● **Short exercise**: Will you copy out the entries below, unchanged, from the line that contains "Where should I click to: Click the chevron" through the line that contains "tap(235, 67)", including both of those lines?

● **Given entries**:
[START]

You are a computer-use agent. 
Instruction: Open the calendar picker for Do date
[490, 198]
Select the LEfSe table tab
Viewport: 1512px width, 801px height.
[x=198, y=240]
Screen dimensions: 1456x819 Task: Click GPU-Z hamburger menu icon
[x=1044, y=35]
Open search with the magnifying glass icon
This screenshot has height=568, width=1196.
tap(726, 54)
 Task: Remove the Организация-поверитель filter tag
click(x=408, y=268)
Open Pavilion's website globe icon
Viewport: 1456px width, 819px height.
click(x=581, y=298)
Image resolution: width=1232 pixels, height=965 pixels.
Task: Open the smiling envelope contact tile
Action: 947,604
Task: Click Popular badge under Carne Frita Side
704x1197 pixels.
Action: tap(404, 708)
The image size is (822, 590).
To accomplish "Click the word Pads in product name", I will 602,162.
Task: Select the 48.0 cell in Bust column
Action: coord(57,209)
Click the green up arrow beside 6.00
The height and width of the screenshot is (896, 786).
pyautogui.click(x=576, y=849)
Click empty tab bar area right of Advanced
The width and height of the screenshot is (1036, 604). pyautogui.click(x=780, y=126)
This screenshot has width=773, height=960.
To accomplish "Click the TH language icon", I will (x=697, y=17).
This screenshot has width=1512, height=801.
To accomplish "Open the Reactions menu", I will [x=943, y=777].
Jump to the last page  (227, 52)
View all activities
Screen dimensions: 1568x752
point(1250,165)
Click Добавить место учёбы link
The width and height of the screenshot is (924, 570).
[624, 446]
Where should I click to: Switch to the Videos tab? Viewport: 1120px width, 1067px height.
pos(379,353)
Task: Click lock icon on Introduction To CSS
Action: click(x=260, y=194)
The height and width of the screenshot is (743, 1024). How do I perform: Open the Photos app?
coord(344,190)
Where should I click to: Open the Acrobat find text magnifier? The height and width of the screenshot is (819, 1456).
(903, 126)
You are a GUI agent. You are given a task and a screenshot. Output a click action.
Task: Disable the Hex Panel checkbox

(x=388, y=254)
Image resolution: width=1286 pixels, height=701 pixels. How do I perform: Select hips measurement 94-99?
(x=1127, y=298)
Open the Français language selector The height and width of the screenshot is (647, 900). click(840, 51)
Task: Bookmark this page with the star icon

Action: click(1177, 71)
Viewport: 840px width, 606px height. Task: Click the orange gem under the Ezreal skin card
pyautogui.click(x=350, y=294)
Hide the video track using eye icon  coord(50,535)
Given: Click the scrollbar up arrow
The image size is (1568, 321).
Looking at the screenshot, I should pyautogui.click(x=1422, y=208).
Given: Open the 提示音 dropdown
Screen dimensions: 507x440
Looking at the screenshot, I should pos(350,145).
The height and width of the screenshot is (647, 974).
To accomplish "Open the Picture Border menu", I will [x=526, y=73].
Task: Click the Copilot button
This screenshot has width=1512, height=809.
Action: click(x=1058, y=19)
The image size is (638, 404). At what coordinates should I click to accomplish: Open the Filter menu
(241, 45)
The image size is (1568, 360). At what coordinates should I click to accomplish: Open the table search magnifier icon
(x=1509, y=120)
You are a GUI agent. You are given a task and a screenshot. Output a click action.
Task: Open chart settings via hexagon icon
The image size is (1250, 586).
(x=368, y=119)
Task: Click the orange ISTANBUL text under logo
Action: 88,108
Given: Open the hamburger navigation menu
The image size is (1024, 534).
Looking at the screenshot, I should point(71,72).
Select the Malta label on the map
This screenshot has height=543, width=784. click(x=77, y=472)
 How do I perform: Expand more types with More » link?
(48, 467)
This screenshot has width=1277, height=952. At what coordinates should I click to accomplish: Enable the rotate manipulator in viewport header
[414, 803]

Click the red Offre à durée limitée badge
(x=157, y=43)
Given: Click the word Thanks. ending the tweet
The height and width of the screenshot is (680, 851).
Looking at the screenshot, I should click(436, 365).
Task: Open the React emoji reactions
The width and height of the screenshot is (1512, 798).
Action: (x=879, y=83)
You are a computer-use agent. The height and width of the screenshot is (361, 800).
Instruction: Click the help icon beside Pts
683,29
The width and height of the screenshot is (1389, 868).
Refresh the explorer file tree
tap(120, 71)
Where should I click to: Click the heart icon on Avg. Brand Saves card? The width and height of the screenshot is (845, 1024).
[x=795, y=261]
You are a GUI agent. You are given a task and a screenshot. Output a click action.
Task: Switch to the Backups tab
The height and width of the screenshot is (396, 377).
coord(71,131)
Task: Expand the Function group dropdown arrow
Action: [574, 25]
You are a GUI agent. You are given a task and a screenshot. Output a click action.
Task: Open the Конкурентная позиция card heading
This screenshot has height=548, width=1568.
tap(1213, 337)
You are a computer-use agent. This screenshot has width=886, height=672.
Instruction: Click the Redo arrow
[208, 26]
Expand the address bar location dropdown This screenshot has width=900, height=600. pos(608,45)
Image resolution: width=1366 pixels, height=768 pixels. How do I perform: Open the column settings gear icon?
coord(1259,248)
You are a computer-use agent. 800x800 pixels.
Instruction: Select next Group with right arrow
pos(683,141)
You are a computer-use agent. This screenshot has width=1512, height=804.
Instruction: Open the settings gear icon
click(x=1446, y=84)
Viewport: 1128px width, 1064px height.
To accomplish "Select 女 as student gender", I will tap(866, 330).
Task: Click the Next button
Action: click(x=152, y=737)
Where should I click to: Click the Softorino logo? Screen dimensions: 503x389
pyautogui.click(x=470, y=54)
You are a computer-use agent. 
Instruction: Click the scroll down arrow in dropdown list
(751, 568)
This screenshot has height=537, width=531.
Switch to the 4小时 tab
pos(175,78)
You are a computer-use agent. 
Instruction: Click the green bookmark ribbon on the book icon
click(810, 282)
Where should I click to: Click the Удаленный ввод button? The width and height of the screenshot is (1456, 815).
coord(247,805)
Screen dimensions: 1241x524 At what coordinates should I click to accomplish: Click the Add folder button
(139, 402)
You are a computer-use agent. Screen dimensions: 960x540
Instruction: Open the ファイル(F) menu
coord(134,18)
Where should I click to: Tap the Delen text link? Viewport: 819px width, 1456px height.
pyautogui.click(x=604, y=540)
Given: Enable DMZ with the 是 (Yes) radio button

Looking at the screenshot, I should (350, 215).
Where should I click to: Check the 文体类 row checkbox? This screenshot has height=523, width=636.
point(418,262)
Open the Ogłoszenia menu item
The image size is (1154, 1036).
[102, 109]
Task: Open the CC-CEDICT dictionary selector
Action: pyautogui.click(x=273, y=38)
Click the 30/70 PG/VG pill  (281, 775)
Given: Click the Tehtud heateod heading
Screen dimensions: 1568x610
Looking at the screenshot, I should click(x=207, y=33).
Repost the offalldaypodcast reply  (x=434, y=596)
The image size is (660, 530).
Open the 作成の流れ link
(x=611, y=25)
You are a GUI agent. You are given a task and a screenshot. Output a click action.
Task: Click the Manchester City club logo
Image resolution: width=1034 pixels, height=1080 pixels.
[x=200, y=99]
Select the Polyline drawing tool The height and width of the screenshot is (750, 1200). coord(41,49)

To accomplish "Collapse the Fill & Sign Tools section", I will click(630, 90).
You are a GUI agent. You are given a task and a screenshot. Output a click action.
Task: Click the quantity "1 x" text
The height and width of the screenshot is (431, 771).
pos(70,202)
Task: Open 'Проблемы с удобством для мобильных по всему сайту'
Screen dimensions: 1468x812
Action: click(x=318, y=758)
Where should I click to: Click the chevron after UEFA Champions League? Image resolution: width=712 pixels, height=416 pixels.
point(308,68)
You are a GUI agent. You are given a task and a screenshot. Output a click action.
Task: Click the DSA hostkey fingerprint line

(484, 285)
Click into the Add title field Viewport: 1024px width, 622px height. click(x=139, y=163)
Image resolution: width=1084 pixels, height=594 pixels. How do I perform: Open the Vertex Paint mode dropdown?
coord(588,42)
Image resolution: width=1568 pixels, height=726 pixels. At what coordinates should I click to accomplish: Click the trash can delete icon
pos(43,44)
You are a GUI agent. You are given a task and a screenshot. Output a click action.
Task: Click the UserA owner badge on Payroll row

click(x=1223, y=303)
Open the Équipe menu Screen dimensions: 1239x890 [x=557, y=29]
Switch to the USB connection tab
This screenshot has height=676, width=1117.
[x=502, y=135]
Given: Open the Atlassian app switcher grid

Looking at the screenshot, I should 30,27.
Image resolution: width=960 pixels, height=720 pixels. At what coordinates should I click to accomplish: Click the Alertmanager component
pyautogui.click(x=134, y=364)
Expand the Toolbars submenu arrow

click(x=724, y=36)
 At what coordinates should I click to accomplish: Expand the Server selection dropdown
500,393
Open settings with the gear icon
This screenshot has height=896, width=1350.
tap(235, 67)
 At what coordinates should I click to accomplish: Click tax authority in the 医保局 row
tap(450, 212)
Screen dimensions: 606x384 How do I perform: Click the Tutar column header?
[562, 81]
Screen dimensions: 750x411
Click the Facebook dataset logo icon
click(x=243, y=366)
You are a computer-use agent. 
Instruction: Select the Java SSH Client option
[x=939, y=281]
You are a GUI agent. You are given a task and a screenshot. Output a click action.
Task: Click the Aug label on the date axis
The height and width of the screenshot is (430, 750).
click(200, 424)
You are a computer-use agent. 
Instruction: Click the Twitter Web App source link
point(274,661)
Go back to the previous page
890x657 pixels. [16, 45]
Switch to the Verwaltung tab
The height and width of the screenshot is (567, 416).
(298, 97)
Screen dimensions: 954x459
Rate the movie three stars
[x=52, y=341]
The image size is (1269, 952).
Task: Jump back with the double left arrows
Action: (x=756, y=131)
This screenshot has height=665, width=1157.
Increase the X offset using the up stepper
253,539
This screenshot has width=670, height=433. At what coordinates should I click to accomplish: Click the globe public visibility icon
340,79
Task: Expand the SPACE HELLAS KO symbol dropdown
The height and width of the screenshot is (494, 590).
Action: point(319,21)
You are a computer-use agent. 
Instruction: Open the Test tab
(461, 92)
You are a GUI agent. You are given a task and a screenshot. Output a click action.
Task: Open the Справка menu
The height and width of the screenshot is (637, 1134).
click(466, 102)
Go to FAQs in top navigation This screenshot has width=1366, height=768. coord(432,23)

[END]

● **Result for this exercise**:
Where should I click to: Click the chevron after UEFA Champions League? Image resolution: width=712 pixels, height=416 pixels.
point(308,68)
You are a GUI agent. You are given a task and a screenshot. Output a click action.
Task: Click the DSA hostkey fingerprint line

(484, 285)
Click into the Add title field Viewport: 1024px width, 622px height. click(x=139, y=163)
Image resolution: width=1084 pixels, height=594 pixels. How do I perform: Open the Vertex Paint mode dropdown?
coord(588,42)
Image resolution: width=1568 pixels, height=726 pixels. At what coordinates should I click to accomplish: Click the trash can delete icon
pos(43,44)
You are a GUI agent. You are given a task and a screenshot. Output a click action.
Task: Click the UserA owner badge on Payroll row

click(x=1223, y=303)
Open the Équipe menu Screen dimensions: 1239x890 [x=557, y=29]
Switch to the USB connection tab
This screenshot has height=676, width=1117.
[x=502, y=135]
Given: Open the Atlassian app switcher grid

Looking at the screenshot, I should 30,27.
Image resolution: width=960 pixels, height=720 pixels. At what coordinates should I click to accomplish: Click the Alertmanager component
pyautogui.click(x=134, y=364)
Expand the Toolbars submenu arrow

click(x=724, y=36)
 At what coordinates should I click to accomplish: Expand the Server selection dropdown
500,393
Open settings with the gear icon
This screenshot has height=896, width=1350.
tap(235, 67)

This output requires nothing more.